First U.S. Soldier Killed by Hostile Fire
The U.S. soldier was killed during a small-arms battle with hostile forces in eastern Afghanistan, said Gen. Tommy Franks, head of the U.S. Central Command Center which oversees the Afghanistan campaign.
U.S. soldiers had been “working with tribal elements” near Khost and Gardez in eastern Afghanistan on a mission to aid anti-Taliban groups in the region.
Franks described their mission as “dangerous work,” but did not disclose the number of troops stationed there or further details about the mission.
“No other military personnel were injured in this incident,” Franks said today.
Franks would not disclose the person’s name, saying the family of the deceased had not yet been contacted.
It is the first death of a U.S. soldier by enemy fire since the military campaign began on Oct. 7.

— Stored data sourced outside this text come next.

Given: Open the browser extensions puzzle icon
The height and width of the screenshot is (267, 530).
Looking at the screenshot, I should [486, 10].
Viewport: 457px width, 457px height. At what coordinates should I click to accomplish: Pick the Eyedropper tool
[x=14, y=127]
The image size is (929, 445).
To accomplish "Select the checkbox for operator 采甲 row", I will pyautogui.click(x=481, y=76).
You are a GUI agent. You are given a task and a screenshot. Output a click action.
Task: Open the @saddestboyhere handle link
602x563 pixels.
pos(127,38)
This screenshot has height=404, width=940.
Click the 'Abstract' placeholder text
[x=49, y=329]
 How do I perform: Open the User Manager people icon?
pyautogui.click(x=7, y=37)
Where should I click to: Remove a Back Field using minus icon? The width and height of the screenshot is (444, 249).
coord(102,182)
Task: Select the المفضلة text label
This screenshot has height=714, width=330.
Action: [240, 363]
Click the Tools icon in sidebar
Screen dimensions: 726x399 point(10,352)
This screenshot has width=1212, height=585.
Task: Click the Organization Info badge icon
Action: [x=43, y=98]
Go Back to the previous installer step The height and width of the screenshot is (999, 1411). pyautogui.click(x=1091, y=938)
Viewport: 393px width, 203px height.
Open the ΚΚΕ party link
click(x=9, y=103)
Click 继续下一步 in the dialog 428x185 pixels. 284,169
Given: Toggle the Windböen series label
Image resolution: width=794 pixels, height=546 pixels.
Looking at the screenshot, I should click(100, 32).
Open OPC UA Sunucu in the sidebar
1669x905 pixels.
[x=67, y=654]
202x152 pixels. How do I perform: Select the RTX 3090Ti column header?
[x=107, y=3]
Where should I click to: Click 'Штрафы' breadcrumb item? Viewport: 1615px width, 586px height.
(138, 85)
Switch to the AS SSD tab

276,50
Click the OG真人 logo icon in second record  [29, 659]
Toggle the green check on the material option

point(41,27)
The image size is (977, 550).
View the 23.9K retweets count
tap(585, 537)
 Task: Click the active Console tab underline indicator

The Pentagon said that most of the large-scale fighting has ended in Afghanistan, but many regions are extremely dangerous to the approximate 4,000 U.S. troops on the ground there.
Franks said that he did not expect to deploy more U.S. troops to Afghanistan, saying the “Taliban as a coherent government is certainly out of business…and we believe that the al-Qaida…still stationed in Afghanistan is on the run.”
On Nov. 25, CIA agent Johnny “Mike” Spann was killed during a prison uprising near Mazar-e-Sharif.
The other U.S. casualties in Afghanistan occurred when a U.S. bomb mistakenly struck and killed three U.S. special forces troopers near Kandahar on Dec. 3.
U.S. airstrikes continue near Khost
The U.S. launched a second round of airstrikes over a suspected al-Qaida camp in Zawar Kili, near Khost in eastern Afghanistan, after coalition members reported that al-Qaida operatives were believed to be reorganizing there.
Franks said that the combat casualty, which also occurred near Khost, was an “unrelated incident to the bombing of the al-Qaida cave complex”.
The Afghan Information Ministry reported that nearly 1,000 al-Qaida fighters were hiding near Khost and organized in groups of 50 to 100 men.
“I think al-Qaida will be routed in one month,” said Afghan Deputy Intelligence Minister Abdullah Taweedi.
The Afghan Islamic Press today quoted a tribal chief near Khost as asking the U.S. air strikes stop, saying that Thursday’s bombing had killed at least 32 civilians.
Operations near Baghran and more arrests
Afghan interim Foreign Minister Abdullah Abdullah announced Friday that anti-Taliban forces had the ousted Taliban leader Mullah Mohammad Omar surrounded near the city of Baghran.
Abdullah said that Omar would be arrested for terrorism, but whether he would be tried in Afghanistan or by an international tribunal “will be decided when we capture him.”
Coalition forces were collecting Taliban arms near Baghran, but could not confirm that Omar had been surrounded.
Franks reported that another 25 prisoners, primarily Afghans, arrived at the U.S. detention center near the Kandahar airport. They will later be transferred to prisons outside of Afghanistan. Roughly 250 prisoners are in U.S. custody in Kandahar.
Meanwhile, Pakistani authorities arrested former Taliban ambassador to Pakistan Abdul Salaam Zaeef in Islamabad, but authorities would not release details of his arrest.
Pakistani Minister of Planning Haji Mohammad Muhaqeq called Zaeef a criminal and a leader of the “Afghan al-Qaida”, accusing Zaeef of committing crimes against humanity while an official in the Taliban government.
Pakistan, along with Saudi Arabia and the United Arab Emirates, recognized Afghanistan’s Taliban government until allying with the United States in the wake of the Sept. 11 attacks.